------ EXCERPTED RECORDS
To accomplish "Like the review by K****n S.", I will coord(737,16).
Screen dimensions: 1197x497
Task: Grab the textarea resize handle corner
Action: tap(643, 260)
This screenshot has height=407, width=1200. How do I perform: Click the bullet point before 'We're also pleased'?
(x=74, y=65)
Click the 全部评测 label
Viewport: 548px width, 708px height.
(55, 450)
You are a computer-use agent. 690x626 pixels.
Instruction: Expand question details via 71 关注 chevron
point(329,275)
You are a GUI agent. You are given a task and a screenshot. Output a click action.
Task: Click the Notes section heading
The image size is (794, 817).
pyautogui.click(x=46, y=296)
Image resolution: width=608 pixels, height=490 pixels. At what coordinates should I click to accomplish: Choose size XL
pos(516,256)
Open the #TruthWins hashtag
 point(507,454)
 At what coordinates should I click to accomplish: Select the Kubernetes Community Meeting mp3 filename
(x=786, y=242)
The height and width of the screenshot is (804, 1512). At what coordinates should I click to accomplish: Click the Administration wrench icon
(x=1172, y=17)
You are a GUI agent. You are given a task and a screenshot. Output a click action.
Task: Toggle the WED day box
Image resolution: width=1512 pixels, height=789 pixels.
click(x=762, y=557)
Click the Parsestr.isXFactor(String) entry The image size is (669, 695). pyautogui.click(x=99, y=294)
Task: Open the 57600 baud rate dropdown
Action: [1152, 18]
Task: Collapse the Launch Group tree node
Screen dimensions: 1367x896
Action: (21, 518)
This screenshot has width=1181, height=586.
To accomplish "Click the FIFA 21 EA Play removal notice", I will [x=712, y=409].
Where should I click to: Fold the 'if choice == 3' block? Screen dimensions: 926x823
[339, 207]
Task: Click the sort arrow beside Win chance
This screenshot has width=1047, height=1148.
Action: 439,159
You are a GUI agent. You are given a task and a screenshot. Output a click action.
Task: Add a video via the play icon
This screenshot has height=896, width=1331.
------------
# [AIM OF THE TASK]
Would you write the material out again, exactly as given above?

# [ANSWER BELOW]
To accomplish "Like the review by K****n S.", I will coord(737,16).
Screen dimensions: 1197x497
Task: Grab the textarea resize handle corner
Action: tap(643, 260)
This screenshot has height=407, width=1200. How do I perform: Click the bullet point before 'We're also pleased'?
(x=74, y=65)
Click the 全部评测 label
Viewport: 548px width, 708px height.
(55, 450)
You are a computer-use agent. 690x626 pixels.
Instruction: Expand question details via 71 关注 chevron
point(329,275)
You are a GUI agent. You are given a task and a screenshot. Output a click action.
Task: Click the Notes section heading
The image size is (794, 817).
pyautogui.click(x=46, y=296)
Image resolution: width=608 pixels, height=490 pixels. At what coordinates should I click to accomplish: Choose size XL
pos(516,256)
Open the #TruthWins hashtag
 point(507,454)
 At what coordinates should I click to accomplish: Select the Kubernetes Community Meeting mp3 filename
(x=786, y=242)
The height and width of the screenshot is (804, 1512). At what coordinates should I click to accomplish: Click the Administration wrench icon
(x=1172, y=17)
You are a GUI agent. You are given a task and a screenshot. Output a click action.
Task: Toggle the WED day box
Image resolution: width=1512 pixels, height=789 pixels.
click(x=762, y=557)
Click the Parsestr.isXFactor(String) entry The image size is (669, 695). pyautogui.click(x=99, y=294)
Task: Open the 57600 baud rate dropdown
Action: [1152, 18]
Task: Collapse the Launch Group tree node
Screen dimensions: 1367x896
Action: (21, 518)
This screenshot has width=1181, height=586.
To accomplish "Click the FIFA 21 EA Play removal notice", I will [x=712, y=409].
Where should I click to: Fold the 'if choice == 3' block? Screen dimensions: 926x823
[339, 207]
Task: Click the sort arrow beside Win chance
This screenshot has width=1047, height=1148.
Action: 439,159
You are a GUI agent. You are given a task and a screenshot. Output a click action.
Task: Add a video via the play icon
This screenshot has height=896, width=1331.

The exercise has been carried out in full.